Marquer les seuils : pourquoi le temps disparaît quand les frontières s’effacent

1. Le cerveau a besoin de frontières pour fabriquer le temps

Le cerveau humain ne perçoit pas le temps comme un flux continu, mais comme une succession d’unités délimitées.

👉 Ce qui donne une forme au temps, ce sont :

  • les débuts,

  • les fins,

  • les passages,

  • les ruptures.

Sans seuils clairs :

  • les événements se confondent,

  • la mémoire les fusionne,

  • le temps est compressé.

➡️ Un temps sans frontières devient un temps invisible.

2. Les seuils sont des activateurs de mémoire

Neurocognitivement, un seuil active :

  • l’attention (quelque chose commence / se termine),

  • l’hippocampe (changement de contexte),

  • l’émotion (sentiment de passage).

C’est pourquoi :

  • un événement avec un début et une fin clairs est mieux mémorisé,

  • une période floue (travail à domicile, journées sans structure) disparaît plus vite de la mémoire.

👉 Ce n’est pas la durée qui compte, mais la structuration.

3. Ce que la modernité a effacé : les rites de passage

Anthropologiquement, les sociétés humaines ont toujours marqué :

  • les saisons,

  • les âges de la vie,

  • les transitions quotidiennes.

Aujourd’hui :

  • travail et maison se confondent,

  • jour et nuit sont éclairés artificiellement,

  • semaine et week-end se ressemblent,

  • saisons vécues surtout de manière abstraite.

➡️ Résultat clinique très fréquent :

« Les jours, les semaines, les années se mélangent. »
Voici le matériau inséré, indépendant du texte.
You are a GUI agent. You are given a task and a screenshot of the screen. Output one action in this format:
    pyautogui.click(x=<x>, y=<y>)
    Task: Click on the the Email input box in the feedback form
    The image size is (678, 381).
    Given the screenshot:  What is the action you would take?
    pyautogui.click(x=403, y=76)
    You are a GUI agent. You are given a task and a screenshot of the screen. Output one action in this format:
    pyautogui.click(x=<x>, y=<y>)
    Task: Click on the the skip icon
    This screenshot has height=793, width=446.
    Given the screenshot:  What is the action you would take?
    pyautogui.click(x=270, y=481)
4. Le cerveau adore les “avant / après”

Un seuil crée automatiquement :

  • un avant identifiable,

  • un après distinct.

Or le cerveau encode très bien :

  • les contrastes,

  • les changements d’état.

Sans seuil :

  • pas de contraste,

  • pas d’encodage fort,

  • impression que le temps s’est volatilisé.
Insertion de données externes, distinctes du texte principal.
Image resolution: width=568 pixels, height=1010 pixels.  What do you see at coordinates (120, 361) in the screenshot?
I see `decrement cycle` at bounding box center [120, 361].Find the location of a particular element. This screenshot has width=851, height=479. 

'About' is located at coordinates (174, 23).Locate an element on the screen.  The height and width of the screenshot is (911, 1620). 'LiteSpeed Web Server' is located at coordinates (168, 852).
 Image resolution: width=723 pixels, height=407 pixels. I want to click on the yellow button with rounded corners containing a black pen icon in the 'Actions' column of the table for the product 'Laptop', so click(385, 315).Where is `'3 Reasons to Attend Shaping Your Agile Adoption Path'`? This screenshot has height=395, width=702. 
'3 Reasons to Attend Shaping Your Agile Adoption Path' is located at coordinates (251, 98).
5. Début et fin : les deux piliers du temps vécu

a) Marquer un début

Un début clair :

  • mobilise l’attention,

  • crée une intention,

  • prépare la mémoire à enregistrer.

Exemples simples :

  • respirer consciemment avant une activité,

  • formuler intérieurement « maintenant je commence »,

  • changer de posture ou de lieu.

b) Marquer une fin

Une fin claire :

  • permet l’intégration mnésique,

  • donne un sentiment d’accomplissement,

  • clôture émotionnellement l’expérience.

Exemples :

  • pause de respiration,

  • geste symbolique,

  • phrase de clôture (« c’est terminé pour aujourd’hui »).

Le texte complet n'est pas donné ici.